Substack releases a platform that looks a whole lot like Twitter

Substack Inc. today launched Notes, a platform where Substack creators can interact with subscribers and where the entire experience looks very much like Twitter.

The differences are only in the language. Users don’t post tweets; they post notes. There’s no such thing as a retweet, but there is a restack. Everything else looks like a Twitter clone, with one side panel offering links to the Inbox, notifications and Notes and the other far panel offering suggestions of creators to subscribe to. The middle pane is the news feed.

“You can share links, images, quick thoughts, and snippets from Substack posts,” the company wrote today in a post. “As well as being lightweight and fun, we hope that Notes will help writers grow their audience and revenue.” To access Notes, people can hit a tab on substack.com and in Substack’s mobile app.

Last week, Elon Musk was accused of trying to stop Substack creators from making a living when there was a loss of functions on any tweet that carried a link to Substack. That came at a time when Substack had just announced Notes. It was assumed by many that Musk was up to his old tricks again, throttling the competition.

One of Substack’s best-known creators, Matt Taibbi, was less than pleased. Taibbi was one of the writers who had worked with Twitter to publish the “Twitter Files.” He said at the time that if Twitter didn’t sort out the mess, he’d leave the platform, just as Musk was being called a “bully” by countless people. It’s uncertain why Twitter later reversed the decision, but it did.

“We’re glad to see that the suppression of Substack publications on Twitter appears to be over,” Substack tweeted. “We believe that Twitter and Substack can continue to coexist and complement each other.” Although Notes does look like a mirror of Twitter, one might argue that such a layout is now generic. Substack said again in another post that Notes was not an effort to replace other social networks.

It’s true that Substack’s 35 million active subscribers and 2 million paid subscribers exist in a kind of rarefied universe in which subscribers receive emails about new content and where there’s no real place on the Substack website to see people interact. Notes does make a lot of sense, but it’s doubtful many creators would want to leave Twitter.
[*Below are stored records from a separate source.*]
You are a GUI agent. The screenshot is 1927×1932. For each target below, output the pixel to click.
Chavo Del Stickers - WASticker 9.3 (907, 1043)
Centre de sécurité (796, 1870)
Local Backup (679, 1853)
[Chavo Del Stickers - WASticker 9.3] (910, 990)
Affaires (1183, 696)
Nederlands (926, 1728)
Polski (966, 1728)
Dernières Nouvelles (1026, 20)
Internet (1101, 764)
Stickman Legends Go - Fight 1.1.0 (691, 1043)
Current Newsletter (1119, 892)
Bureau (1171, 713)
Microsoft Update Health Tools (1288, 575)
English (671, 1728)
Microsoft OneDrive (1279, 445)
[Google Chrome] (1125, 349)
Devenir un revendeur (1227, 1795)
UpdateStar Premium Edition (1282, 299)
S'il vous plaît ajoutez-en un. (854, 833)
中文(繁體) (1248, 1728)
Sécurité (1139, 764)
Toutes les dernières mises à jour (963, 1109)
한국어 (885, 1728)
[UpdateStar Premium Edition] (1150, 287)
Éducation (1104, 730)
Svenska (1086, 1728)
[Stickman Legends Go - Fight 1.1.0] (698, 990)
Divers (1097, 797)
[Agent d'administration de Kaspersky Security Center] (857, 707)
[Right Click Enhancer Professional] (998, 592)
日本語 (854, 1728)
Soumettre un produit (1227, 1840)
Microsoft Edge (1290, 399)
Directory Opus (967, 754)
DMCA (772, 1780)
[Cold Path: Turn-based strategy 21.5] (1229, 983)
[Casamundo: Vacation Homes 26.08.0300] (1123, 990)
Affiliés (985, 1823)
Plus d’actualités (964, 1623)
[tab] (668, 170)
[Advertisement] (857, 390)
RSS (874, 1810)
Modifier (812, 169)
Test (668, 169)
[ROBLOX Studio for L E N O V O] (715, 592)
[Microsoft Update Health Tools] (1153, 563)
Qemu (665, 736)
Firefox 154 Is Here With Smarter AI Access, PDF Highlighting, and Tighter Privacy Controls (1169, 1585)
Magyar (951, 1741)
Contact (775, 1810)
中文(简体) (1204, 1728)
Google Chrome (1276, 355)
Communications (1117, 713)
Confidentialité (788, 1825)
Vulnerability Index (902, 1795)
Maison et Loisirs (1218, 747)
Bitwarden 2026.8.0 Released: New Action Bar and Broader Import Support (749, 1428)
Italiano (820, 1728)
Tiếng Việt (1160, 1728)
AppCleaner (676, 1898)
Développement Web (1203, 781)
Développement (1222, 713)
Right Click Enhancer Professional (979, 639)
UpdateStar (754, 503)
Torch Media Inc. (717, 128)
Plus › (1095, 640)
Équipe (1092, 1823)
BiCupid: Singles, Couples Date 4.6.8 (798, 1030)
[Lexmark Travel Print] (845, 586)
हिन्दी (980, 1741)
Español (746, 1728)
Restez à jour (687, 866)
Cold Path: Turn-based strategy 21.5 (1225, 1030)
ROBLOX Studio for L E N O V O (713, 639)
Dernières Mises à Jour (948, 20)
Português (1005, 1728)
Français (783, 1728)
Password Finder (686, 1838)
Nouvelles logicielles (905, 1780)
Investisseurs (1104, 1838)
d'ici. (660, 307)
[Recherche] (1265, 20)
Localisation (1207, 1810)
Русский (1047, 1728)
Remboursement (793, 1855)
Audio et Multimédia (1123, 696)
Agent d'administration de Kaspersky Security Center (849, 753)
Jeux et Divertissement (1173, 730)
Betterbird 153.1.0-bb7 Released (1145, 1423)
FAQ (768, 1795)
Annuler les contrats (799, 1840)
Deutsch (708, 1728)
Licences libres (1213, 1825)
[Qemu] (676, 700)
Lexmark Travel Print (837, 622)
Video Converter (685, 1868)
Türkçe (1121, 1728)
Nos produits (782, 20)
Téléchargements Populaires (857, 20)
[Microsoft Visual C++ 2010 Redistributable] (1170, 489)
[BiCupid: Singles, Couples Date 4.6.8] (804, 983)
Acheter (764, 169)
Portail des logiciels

Still, last weekend, Substack co-founder Hamish McKenzie said the company was just trying to give creators more control over their work in a world where they rely too much on social media. “Substack may be a small upstart, but the combined power of the writers on it is already tremendous,” he tweeted. “If enough of us choose to play this new game, it will work, and there’s nothing anyone will be able to do to stop it.”